New Wiki and EC2 Small Instance Shortcomings

by Matt Cholick

For quite a few years I've used a personal wiki. I can't imagine tracking things without one. They're amazingly useful for documentation. Other online solutions like Google documents, sites, or similar offerings just don't cut it. Rich text editors always either behave sluggishly or require fighting the editor. Overlapping styles, masked properties, or some stupid auto formatting on a carriage return always get in the way. Raw text editing with simple markup is a much better way to create a document. There's no ambiguity; the author can view the document's structure exactly.

I've had trouble finding personal wiki software I really like though. This is mostly the fault of Confluence (which we use at work). Confluence is such great software that few things really measure up. I've tried Dokuwiki, Jspwiki, and Jamwiki recently but none are tolerable next to Confluence. The trouble with a lot of wiki software is that it doesn't expose a document tree structure well. Most wiki software authors take their cues from wikipedia where a tree structure doesn't make much sense. I mentally organize things hierarchically, though, and that's how I want my documentation organized. Confluence also has several useful macros for neat things like generating a table of contents and creating other dynamic content based on meta data.

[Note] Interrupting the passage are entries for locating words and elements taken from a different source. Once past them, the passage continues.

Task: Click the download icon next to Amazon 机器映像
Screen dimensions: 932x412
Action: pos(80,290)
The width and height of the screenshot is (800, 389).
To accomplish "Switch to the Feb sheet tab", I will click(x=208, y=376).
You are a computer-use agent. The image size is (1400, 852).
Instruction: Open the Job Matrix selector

After a lot of test installs I've finally found XWiki. XWiki matches (and in some ways even exceeds) the Confluence feature set. The software has hierarchical page structuring, macros, spaces, a rich permission matrix, theming - everything I could want. It even allows Groovy scripting on pages, which is just icing. I didn't even think to search for something with Groovy scripting as I couldn't imagine that it existed. It is a perfect feature though.

XWiki's one drawback is that it is definitely heavy software. That level of scripting and dynamic page generation takes a lot of resources. Like a lot of Java projects, it also pulls in every open source library on the planet; the distribution includes a whopping 99.8 MB of third party jar files. The dynamic features and dependencies all add up to create a pretty demanding piece of software.

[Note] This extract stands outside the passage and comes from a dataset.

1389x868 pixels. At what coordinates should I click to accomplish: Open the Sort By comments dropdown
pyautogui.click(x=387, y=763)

That's where I ran into trouble with my ec2 micro instance. Here's a cpu graph from last night. The site stopped responding after clicking around and then visiting a specific page. This particular document is expensive because it has several different blocks of code on which the software is trying to do source syntax highlighting in multiple languages. I was tired at this point last night, so instead of killing the server and tracking down the trouble I just went to bed. When I woke up, to my surprise, things were actually still unresponsive. Here's a cpu graph of last night:

That's a 12 hour window of 100% cpu utilization. Clearly something was going on. After digging a bit, I found that the micro instances use cpu throttling. A vm has finite computing power per unit of time. When the box has consumed it, the instance cpu is throttled back to something like a few percentage points of what it was able to use previously. This is in the documentation but a bit buried. Actually using the term throttling on the instance type summary page would have made it clearer. Understanding this pattern has made earlier behavior with the instance a lot clearer too. For example, Tomcat server restarts would go from seconds to minutes when I bounced the server too often.

I'm definitely still a fan of Amazon's micro instances, but they do come with a bit of fine print to be aware of.